Convert all of the data below into a Markdown table with two columns, Row and Line, placing each nonblank line in its own numbered row and omitting blank lines.

# # #

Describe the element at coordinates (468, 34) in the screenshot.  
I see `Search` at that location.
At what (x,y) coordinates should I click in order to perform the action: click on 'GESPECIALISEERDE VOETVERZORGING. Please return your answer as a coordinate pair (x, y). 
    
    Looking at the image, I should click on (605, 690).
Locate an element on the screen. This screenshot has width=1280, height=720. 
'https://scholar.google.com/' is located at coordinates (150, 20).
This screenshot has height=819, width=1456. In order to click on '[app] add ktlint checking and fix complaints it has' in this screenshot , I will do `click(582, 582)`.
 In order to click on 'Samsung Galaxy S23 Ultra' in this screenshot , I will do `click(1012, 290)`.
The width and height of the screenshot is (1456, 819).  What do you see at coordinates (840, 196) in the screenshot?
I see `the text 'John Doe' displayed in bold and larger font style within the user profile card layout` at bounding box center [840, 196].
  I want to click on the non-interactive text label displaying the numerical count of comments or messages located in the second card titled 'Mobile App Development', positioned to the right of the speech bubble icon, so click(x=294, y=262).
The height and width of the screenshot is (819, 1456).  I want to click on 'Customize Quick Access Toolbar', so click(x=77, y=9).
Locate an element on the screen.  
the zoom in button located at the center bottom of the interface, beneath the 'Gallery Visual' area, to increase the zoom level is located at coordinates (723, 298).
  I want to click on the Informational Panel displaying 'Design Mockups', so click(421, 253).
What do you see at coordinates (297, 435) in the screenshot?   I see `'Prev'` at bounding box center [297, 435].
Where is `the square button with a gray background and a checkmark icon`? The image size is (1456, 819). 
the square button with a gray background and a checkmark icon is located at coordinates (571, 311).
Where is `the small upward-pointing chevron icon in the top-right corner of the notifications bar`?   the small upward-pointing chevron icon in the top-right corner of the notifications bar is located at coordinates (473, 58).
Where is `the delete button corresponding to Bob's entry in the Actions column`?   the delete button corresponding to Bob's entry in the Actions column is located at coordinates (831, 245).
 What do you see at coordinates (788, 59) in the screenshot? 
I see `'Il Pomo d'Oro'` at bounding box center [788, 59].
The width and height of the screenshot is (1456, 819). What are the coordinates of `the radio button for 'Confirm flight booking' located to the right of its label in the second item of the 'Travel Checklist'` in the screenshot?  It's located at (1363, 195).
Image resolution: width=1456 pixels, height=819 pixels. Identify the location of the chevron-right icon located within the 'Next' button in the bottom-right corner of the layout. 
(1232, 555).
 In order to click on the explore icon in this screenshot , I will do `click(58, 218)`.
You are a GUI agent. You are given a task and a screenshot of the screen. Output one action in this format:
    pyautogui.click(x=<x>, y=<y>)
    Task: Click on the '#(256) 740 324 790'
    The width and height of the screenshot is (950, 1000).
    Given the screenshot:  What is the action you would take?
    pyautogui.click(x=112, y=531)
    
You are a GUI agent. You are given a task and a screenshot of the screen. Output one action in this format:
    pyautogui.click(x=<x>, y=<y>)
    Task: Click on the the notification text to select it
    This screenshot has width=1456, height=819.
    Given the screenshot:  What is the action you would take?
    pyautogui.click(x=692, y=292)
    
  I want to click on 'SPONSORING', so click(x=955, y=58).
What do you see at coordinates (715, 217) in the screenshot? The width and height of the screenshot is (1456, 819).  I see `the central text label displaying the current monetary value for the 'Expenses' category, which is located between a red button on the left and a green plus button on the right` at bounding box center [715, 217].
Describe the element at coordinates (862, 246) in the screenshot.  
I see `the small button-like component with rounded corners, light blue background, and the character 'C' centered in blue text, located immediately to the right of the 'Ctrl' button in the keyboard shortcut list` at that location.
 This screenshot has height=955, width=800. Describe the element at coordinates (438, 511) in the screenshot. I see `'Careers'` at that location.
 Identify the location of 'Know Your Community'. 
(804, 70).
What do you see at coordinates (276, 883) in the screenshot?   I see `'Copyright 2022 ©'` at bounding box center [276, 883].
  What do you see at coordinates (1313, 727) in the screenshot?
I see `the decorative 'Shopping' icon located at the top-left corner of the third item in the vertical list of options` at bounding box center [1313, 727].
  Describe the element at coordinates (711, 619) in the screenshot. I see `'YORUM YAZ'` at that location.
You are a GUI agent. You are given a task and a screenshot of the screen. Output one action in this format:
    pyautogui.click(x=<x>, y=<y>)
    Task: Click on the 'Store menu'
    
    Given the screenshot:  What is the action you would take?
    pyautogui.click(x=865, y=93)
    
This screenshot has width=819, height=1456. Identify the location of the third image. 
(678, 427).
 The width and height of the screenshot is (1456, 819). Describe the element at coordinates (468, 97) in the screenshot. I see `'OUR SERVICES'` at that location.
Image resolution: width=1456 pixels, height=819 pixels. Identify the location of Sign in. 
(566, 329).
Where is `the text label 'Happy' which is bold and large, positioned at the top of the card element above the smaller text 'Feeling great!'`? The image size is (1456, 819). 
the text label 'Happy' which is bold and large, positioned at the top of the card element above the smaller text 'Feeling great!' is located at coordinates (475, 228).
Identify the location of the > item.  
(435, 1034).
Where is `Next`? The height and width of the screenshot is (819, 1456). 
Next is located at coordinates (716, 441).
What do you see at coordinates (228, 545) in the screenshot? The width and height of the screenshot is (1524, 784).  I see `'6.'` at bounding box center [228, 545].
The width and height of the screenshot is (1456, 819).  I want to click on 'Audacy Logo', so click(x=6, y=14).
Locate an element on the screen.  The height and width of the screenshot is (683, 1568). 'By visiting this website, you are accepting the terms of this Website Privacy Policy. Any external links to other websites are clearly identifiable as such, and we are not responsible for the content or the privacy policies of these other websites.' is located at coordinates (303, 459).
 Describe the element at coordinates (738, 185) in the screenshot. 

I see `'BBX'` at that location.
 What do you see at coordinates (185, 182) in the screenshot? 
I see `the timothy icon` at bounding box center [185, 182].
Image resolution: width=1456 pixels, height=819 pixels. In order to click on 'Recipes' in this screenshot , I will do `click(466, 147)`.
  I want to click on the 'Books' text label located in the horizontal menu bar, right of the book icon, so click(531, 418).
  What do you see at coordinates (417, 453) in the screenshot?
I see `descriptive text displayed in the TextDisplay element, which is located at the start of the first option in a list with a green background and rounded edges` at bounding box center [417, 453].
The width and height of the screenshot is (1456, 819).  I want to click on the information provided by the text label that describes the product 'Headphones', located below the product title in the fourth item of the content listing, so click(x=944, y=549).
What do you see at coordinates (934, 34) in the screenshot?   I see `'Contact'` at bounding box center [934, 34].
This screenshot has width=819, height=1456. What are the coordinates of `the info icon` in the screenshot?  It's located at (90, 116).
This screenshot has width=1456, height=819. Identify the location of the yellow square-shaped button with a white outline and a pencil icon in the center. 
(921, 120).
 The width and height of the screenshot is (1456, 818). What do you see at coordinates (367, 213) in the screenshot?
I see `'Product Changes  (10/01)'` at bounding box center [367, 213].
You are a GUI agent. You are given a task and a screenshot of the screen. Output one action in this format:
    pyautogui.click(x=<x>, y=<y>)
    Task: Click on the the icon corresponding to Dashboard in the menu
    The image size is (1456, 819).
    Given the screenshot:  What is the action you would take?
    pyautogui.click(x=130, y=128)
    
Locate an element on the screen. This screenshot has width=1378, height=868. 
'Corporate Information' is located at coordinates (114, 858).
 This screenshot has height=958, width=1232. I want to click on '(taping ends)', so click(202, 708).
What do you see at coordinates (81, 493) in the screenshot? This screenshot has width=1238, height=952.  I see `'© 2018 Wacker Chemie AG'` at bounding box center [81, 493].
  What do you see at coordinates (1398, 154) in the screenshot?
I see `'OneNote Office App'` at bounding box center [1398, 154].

# # #

_Worked solution:_
| Row | Line |
|---|---|
| 1 | Describe the element at coordinates (468, 34) in the screenshot.   |
| 2 | I see `Search` at that location. |
| 3 | At what (x,y) coordinates should I click in order to perform the action: click on 'GESPECIALISEERDE VOETVERZORGING. Please return your answer as a coordinate pair (x, y).  |
| 4 |     Looking at the image, I should click on (605, 690). |
| 5 | Locate an element on the screen. This screenshot has width=1280, height=720.  |
| 6 | 'https://scholar.google.com/' is located at coordinates (150, 20). |
| 7 | This screenshot has height=819, width=1456. In order to click on '[app] add ktlint checking and fix complaints it has' in this screenshot , I will do `click(582, 582)`. |
| 8 |  In order to click on 'Samsung Galaxy S23 Ultra' in this screenshot , I will do `click(1012, 290)`. |
| 9 | The width and height of the screenshot is (1456, 819).  What do you see at coordinates (840, 196) in the screenshot? |
| 10 | I see `the text 'John Doe' displayed in bold and larger font style within the user profile card layout` at bounding box center [840, 196]. |
| 11 |   I want to click on the non-interactive text label displaying the numerical count of comments or messages located in the second card titled 'Mobile App Development', positioned to the right of the speech bubble icon, so click(x=294, y=262). |
| 12 | The height and width of the screenshot is (819, 1456).  I want to click on 'Customize Quick Access Toolbar', so click(x=77, y=9). |
| 13 | Locate an element on the screen.   |
| 14 | the zoom in button located at the center bottom of the interface, beneath the 'Gallery Visual' area, to increase the zoom level is located at coordinates (723, 298). |
| 15 |   I want to click on the Informational Panel displaying 'Design Mockups', so click(421, 253). |
| 16 | What do you see at coordinates (297, 435) in the screenshot?   I see `'Prev'` at bounding box center [297, 435]. |
| 17 | Where is `the square button with a gray background and a checkmark icon`? The image size is (1456, 819).  |
| 18 | the square button with a gray background and a checkmark icon is located at coordinates (571, 311). |
| 19 | Where is `the small upward-pointing chevron icon in the top-right corner of the notifications bar`?   the small upward-pointing chevron icon in the top-right corner of the notifications bar is located at coordinates (473, 58). |
| 20 | Where is `the delete button corresponding to Bob's entry in the Actions column`?   the delete button corresponding to Bob's entry in the Actions column is located at coordinates (831, 245). |
| 21 |  What do you see at coordinates (788, 59) in the screenshot?  |
| 22 | I see `'Il Pomo d'Oro'` at bounding box center [788, 59]. |
| 23 | The width and height of the screenshot is (1456, 819). What are the coordinates of `the radio button for 'Confirm flight booking' located to the right of its label in the second item of the 'Travel Checklist'` in the screenshot?  It's located at (1363, 195). |
| 24 | Image resolution: width=1456 pixels, height=819 pixels. Identify the location of the chevron-right icon located within the 'Next' button in the bottom-right corner of the layout.  |
| 25 | (1232, 555). |
| 26 |  In order to click on the explore icon in this screenshot , I will do `click(58, 218)`. |
| 27 | You are a GUI agent. You are given a task and a screenshot of the screen. Output one action in this format: |
| 28 |     pyautogui.click(x=<x>, y=<y>) |
| 29 |     Task: Click on the '#(256) 740 324 790' |
| 30 |     The width and height of the screenshot is (950, 1000). |
| 31 |     Given the screenshot:  What is the action you would take? |
| 32 |     pyautogui.click(x=112, y=531) |
| 33 | You are a GUI agent. You are given a task and a screenshot of the screen. Output one action in this format: |
| 34 |     pyautogui.click(x=<x>, y=<y>) |
| 35 |     Task: Click on the the notification text to select it |
| 36 |     This screenshot has width=1456, height=819. |
| 37 |     Given the screenshot:  What is the action you would take? |
| 38 |     pyautogui.click(x=692, y=292) |
| 39 |   I want to click on 'SPONSORING', so click(x=955, y=58). |
| 40 | What do you see at coordinates (715, 217) in the screenshot? The width and height of the screenshot is (1456, 819).  I see `the central text label displaying the current monetary value for the 'Expenses' category, which is located between a red button on the left and a green plus button on the right` at bounding box center [715, 217]. |
| 41 | Describe the element at coordinates (862, 246) in the screenshot.   |
| 42 | I see `the small button-like component with rounded corners, light blue background, and the character 'C' centered in blue text, located immediately to the right of the 'Ctrl' button in the keyboard shortcut list` at that location. |
| 43 |  This screenshot has height=955, width=800. Describe the element at coordinates (438, 511) in the screenshot. I see `'Careers'` at that location. |
| 44 |  Identify the location of 'Know Your Community'.  |
| 45 | (804, 70). |
| 46 | What do you see at coordinates (276, 883) in the screenshot?   I see `'Copyright 2022 ©'` at bounding box center [276, 883]. |
| 47 |   What do you see at coordinates (1313, 727) in the screenshot? |
| 48 | I see `the decorative 'Shopping' icon located at the top-left corner of the third item in the vertical list of options` at bounding box center [1313, 727]. |
| 49 |   Describe the element at coordinates (711, 619) in the screenshot. I see `'YORUM YAZ'` at that location. |
| 50 | You are a GUI agent. You are given a task and a screenshot of the screen. Output one action in this format: |
| 51 |     pyautogui.click(x=<x>, y=<y>) |
| 52 |     Task: Click on the 'Store menu' |
| 53 |     Given the screenshot:  What is the action you would take? |
| 54 |     pyautogui.click(x=865, y=93) |
| 55 | This screenshot has width=819, height=1456. Identify the location of the third image.  |
| 56 | (678, 427). |
| 57 |  The width and height of the screenshot is (1456, 819). Describe the element at coordinates (468, 97) in the screenshot. I see `'OUR SERVICES'` at that location. |
| 58 | Image resolution: width=1456 pixels, height=819 pixels. Identify the location of Sign in.  |
| 59 | (566, 329). |
| 60 | Where is `the text label 'Happy' which is bold and large, positioned at the top of the card element above the smaller text 'Feeling great!'`? The image size is (1456, 819).  |
| 61 | the text label 'Happy' which is bold and large, positioned at the top of the card element above the smaller text 'Feeling great!' is located at coordinates (475, 228). |
| 62 | Identify the location of the > item.   |
| 63 | (435, 1034). |
| 64 | Where is `Next`? The height and width of the screenshot is (819, 1456).  |
| 65 | Next is located at coordinates (716, 441). |
| 66 | What do you see at coordinates (228, 545) in the screenshot? The width and height of the screenshot is (1524, 784).  I see `'6.'` at bounding box center [228, 545]. |
| 67 | The width and height of the screenshot is (1456, 819).  I want to click on 'Audacy Logo', so click(x=6, y=14). |
| 68 | Locate an element on the screen.  The height and width of the screenshot is (683, 1568). 'By visiting this website, you are accepting the terms of this Website Privacy Policy. Any external links to other websites are clearly identifiable as such, and we are not responsible for the content or the privacy policies of these other websites.' is located at coordinates (303, 459). |
| 69 |  Describe the element at coordinates (738, 185) in the screenshot.  |
| 70 | I see `'BBX'` at that location. |
| 71 |  What do you see at coordinates (185, 182) in the screenshot?  |
| 72 | I see `the timothy icon` at bounding box center [185, 182]. |
| 73 | Image resolution: width=1456 pixels, height=819 pixels. In order to click on 'Recipes' in this screenshot , I will do `click(466, 147)`. |
| 74 |   I want to click on the 'Books' text label located in the horizontal menu bar, right of the book icon, so click(531, 418). |
| 75 |   What do you see at coordinates (417, 453) in the screenshot? |
| 76 | I see `descriptive text displayed in the TextDisplay element, which is located at the start of the first option in a list with a green background and rounded edges` at bounding box center [417, 453]. |
| 77 | The width and height of the screenshot is (1456, 819).  I want to click on the information provided by the text label that describes the product 'Headphones', located below the product title in the fourth item of the content listing, so click(x=944, y=549). |
| 78 | What do you see at coordinates (934, 34) in the screenshot?   I see `'Contact'` at bounding box center [934, 34]. |
| 79 | This screenshot has width=819, height=1456. What are the coordinates of `the info icon` in the screenshot?  It's located at (90, 116). |
| 80 | This screenshot has width=1456, height=819. Identify the location of the yellow square-shaped button with a white outline and a pencil icon in the center.  |
| 81 | (921, 120). |
| 82 |  The width and height of the screenshot is (1456, 818). What do you see at coordinates (367, 213) in the screenshot? |
| 83 | I see `'Product Changes  (10/01)'` at bounding box center [367, 213]. |
| 84 | You are a GUI agent. You are given a task and a screenshot of the screen. Output one action in this format: |
| 85 |     pyautogui.click(x=<x>, y=<y>) |
| 86 |     Task: Click on the the icon corresponding to Dashboard in the menu |
| 87 |     The image size is (1456, 819). |
| 88 |     Given the screenshot:  What is the action you would take? |
| 89 |     pyautogui.click(x=130, y=128) |
| 90 | Locate an element on the screen. This screenshot has width=1378, height=868.  |
| 91 | 'Corporate Information' is located at coordinates (114, 858). |
| 92 |  This screenshot has height=958, width=1232. I want to click on '(taping ends)', so click(202, 708). |
| 93 | What do you see at coordinates (81, 493) in the screenshot? This screenshot has width=1238, height=952.  I see `'© 2018 Wacker Chemie AG'` at bounding box center [81, 493]. |
| 94 |   What do you see at coordinates (1398, 154) in the screenshot? |
| 95 | I see `'OneNote Office App'` at bounding box center [1398, 154]. |